Oil prices rose sharply on Monday to their highest levels since November 2018 on tightening supplies.

The Organization of the Petroleum Exporting Countries (OPEC) issued a list of oil production cuts by its members and other major producers for six months starting January 1, to boost confidence in its oil supply reduction pact.

OPEC said on Tuesday that it had reduced its output by almost 800,000 bpd in January to 30.81 million bpd.

Sanctions imposed by the United States on Venezuelan exports to the U.S. have also been supporting prices.

U.S. West Texas Intermediate (WTI) crude oil futures pushed through $56 per barrel for the first time this year, hitting $56.13 a barrel before edging back to $56.02 a barrel by 0112 GMT, still up 0.8 percent from their last settlement.

International Brent crude futures hit a high of $66.78 per barrel before easing to $66.65 per barrel, up 0.6 percent from their last close.

Global markets

Asian shares also rose on Monday, boosted by hopes over a trade deal between the U.S. and China.

Optimism that a trade deal could be reached between the United States and China received a boost last week when U.S. President Donald Trump said talks were going “very well”.

MSCI’s broadest index of Asia-Pacific shares outside Japan rose 1 percent, recovering from a sharp fall last Friday.

On Friday on Wall Street, the Dow Jones Industrial Average rose 443.86 points, or 1.74 percent, to 25,883.25, the S&P 500 gained 29.87 points, or 1.09 percent, to 2,775.6 and the Nasdaq Composite added 45.46 points, or 0.61 percent, to 7,472.41.

The two sides will resume negotiations this week, with U.S. President Donald Trump saying he may extend a March 1 deadline for a deal, according to a Reuters report.

“That does not rule out a setback or two between now and the start of March,” said analysts at CBA in a note, according to a Reuters report.

“Even so, we still think that both sides have good reasons to want to get to an agreement.

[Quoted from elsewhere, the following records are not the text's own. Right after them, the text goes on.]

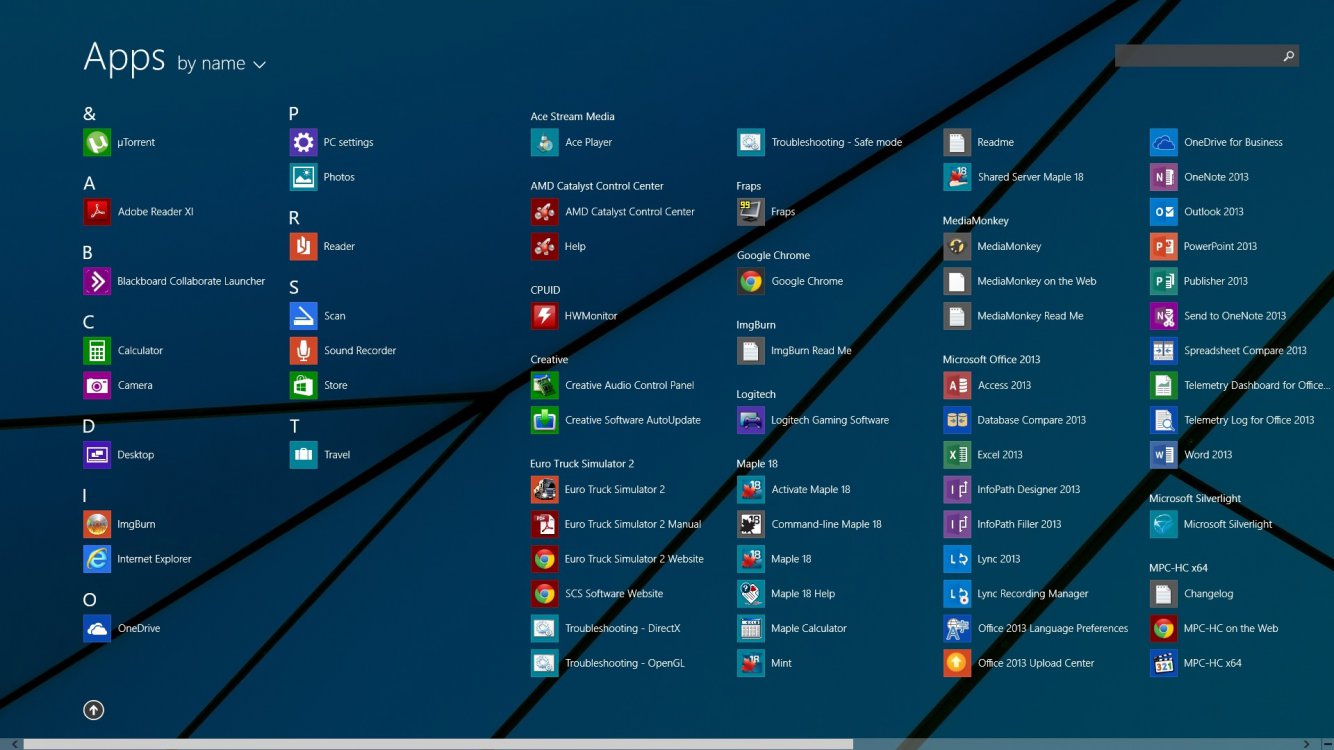Image resolution: width=1334 pixels, height=750 pixels.
Task: Open MPC-HC x64 media player
Action: click(1211, 663)
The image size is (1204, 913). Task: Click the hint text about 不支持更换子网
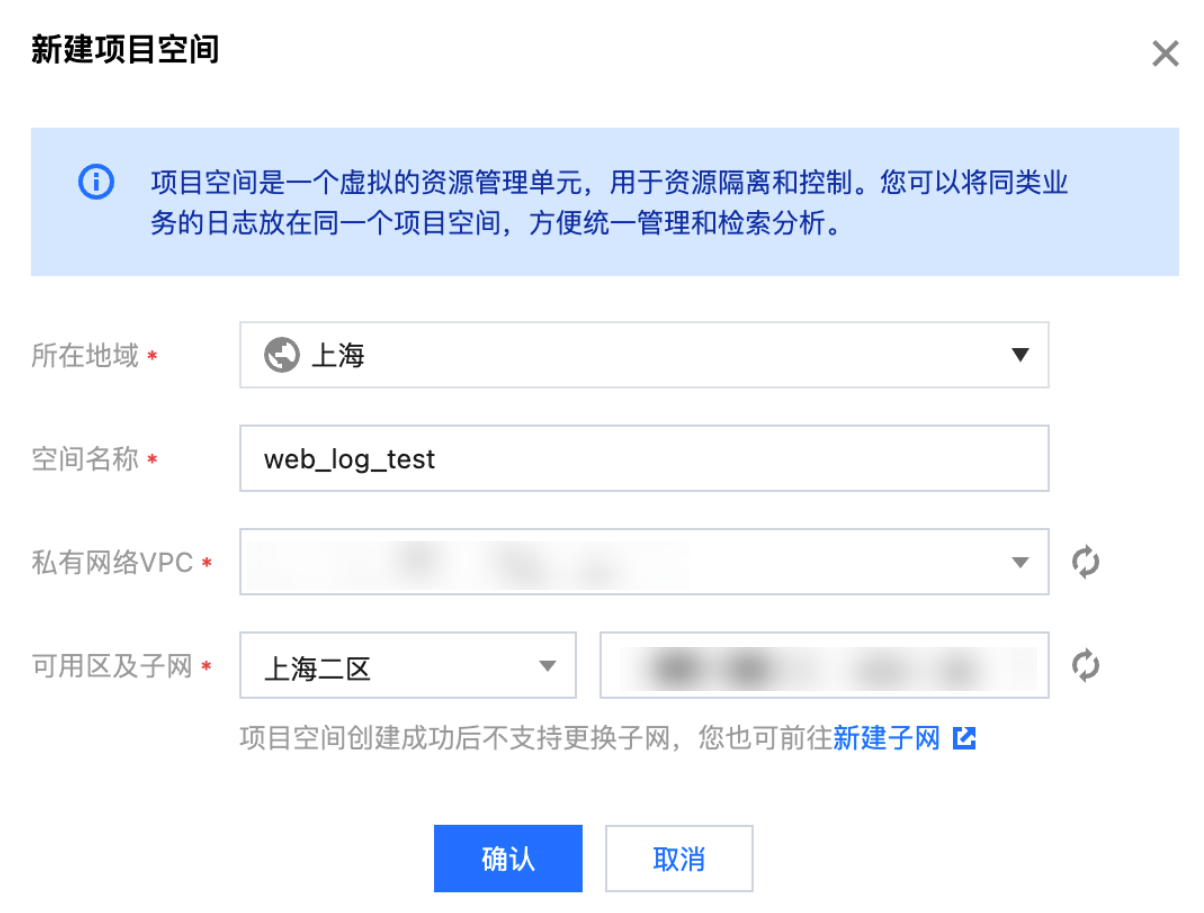(x=535, y=739)
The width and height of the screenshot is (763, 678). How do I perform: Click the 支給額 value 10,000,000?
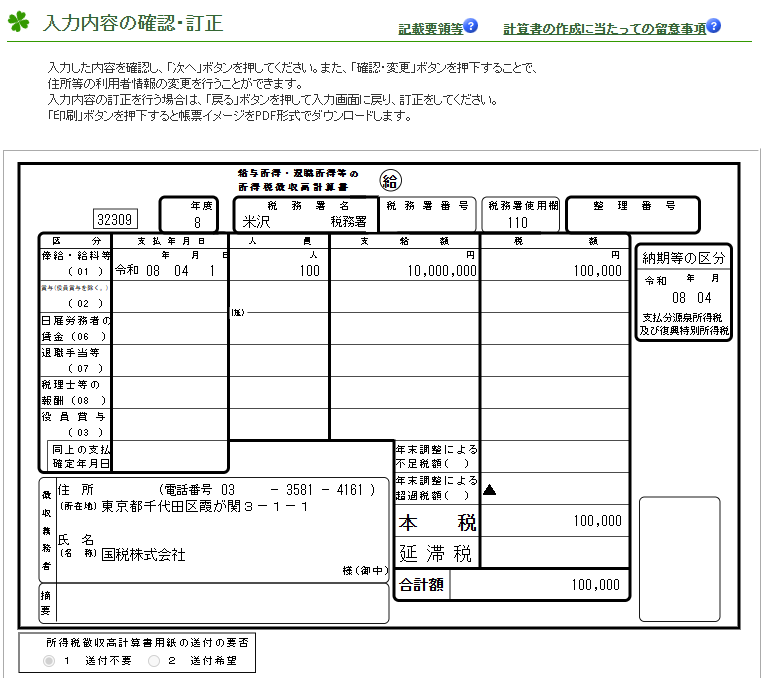pyautogui.click(x=442, y=271)
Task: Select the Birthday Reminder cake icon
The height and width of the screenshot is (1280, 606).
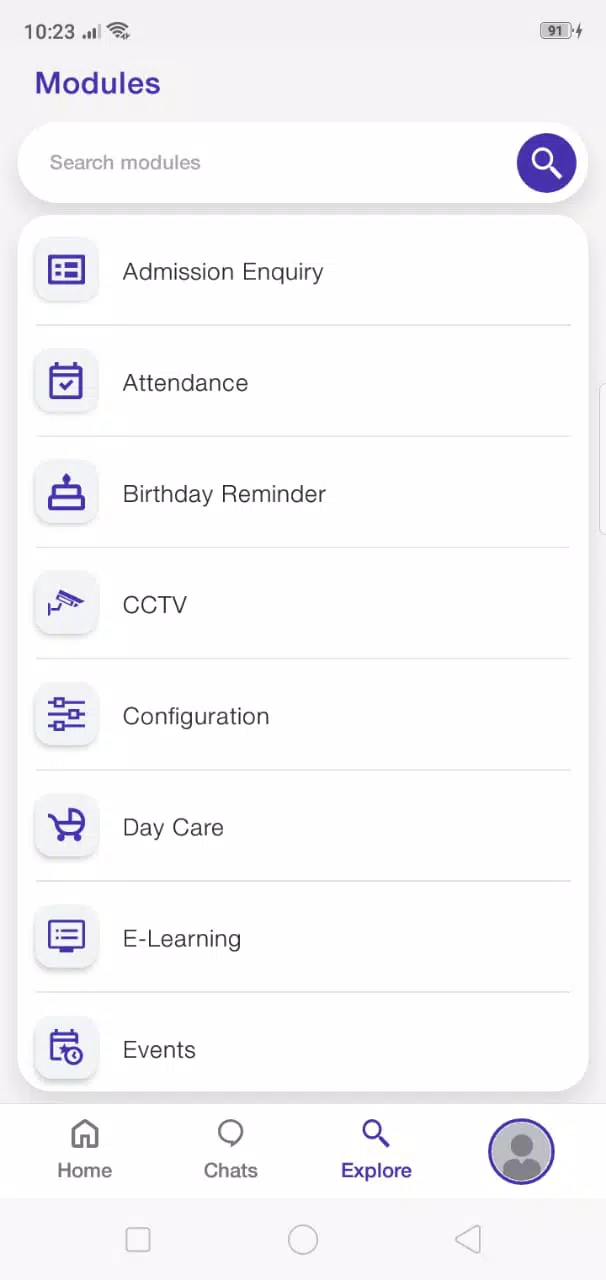Action: point(67,492)
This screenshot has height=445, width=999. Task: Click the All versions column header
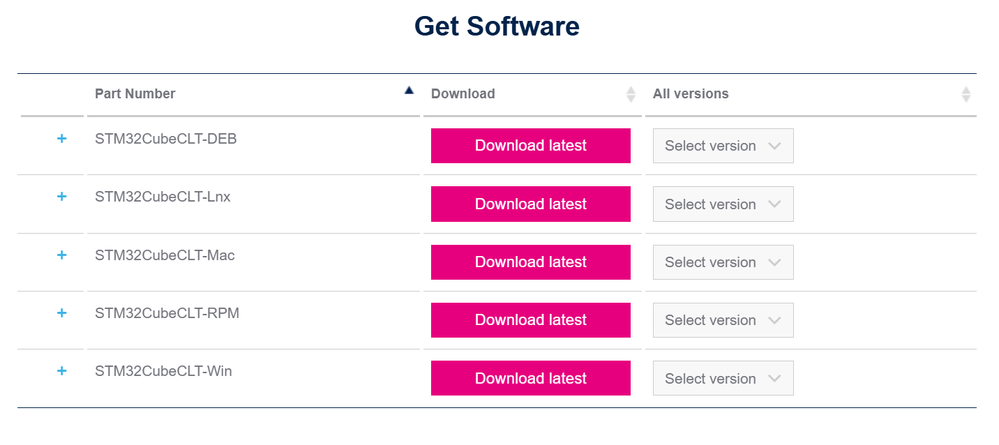click(691, 94)
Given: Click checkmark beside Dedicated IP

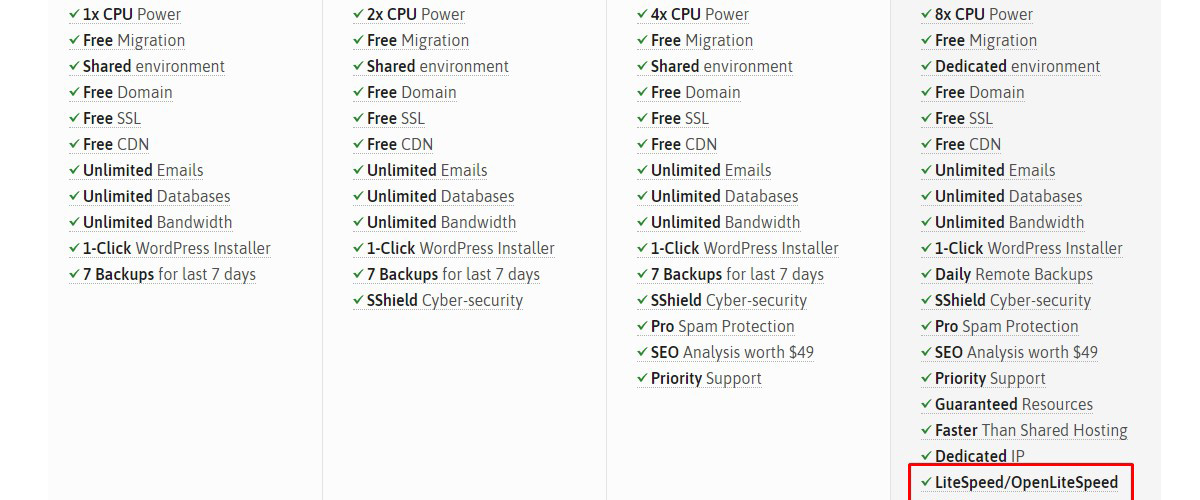Looking at the screenshot, I should click(926, 456).
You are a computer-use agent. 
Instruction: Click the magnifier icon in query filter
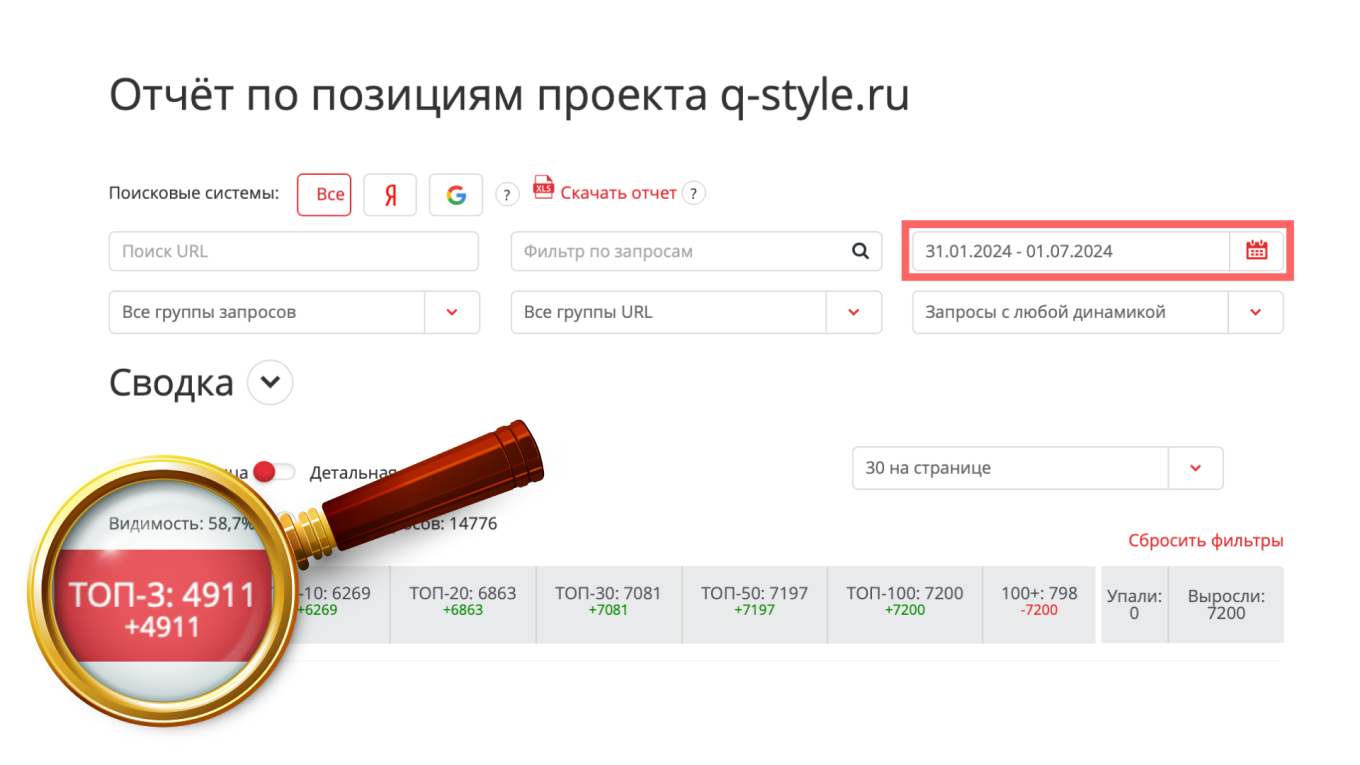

And, so motivated, it makes an agreement more likely than not.”

Middle East markets

Dubai’s index added 0.6 percent on Sunday with Emaar Properties’ stock adding 2 percent and Damac Properties closing up 0.8 percent.

Abu Dhabi’s index added 0.7 percent as Aldar Properties gained 3.6 percent and Abu Dhabi Islamic Bank rising 0.5 percent.

Saudi Arabia’s index dropped 0.4 percent with Alinma Bank and Al Rajhi Banking & Investment Corporation losing 0.3 percent and 0.6 percent, respectively.

Egypt’s blue-chip index EGX30 added 1.4 percent as Orascom Investment Holding, added 3.2 percent.

Qatar’s index added 0.7 percent, Kuwait’s premier market index edged 0.1 percent higher while Oman’s index dropped 0.8 percent and Bahrain’s index added 0.6 percent.


The dollar edged lower on Monday, as investors turned to equities.

The dollar index, which measures the greenback against a basket of six major currencies, was marginally lower at 96.85.

Precious metals

Gold prices firmed on a weaker dollar.

Spot gold inched 0.1 percent higher to $1,321.69 per ounce at 0037 GMT. The metal hit a near 9-month high of $1,326.3 an ounce on Jan. 31

U.S. gold futures rose 0.2 percent to $1,324.9 an ounce.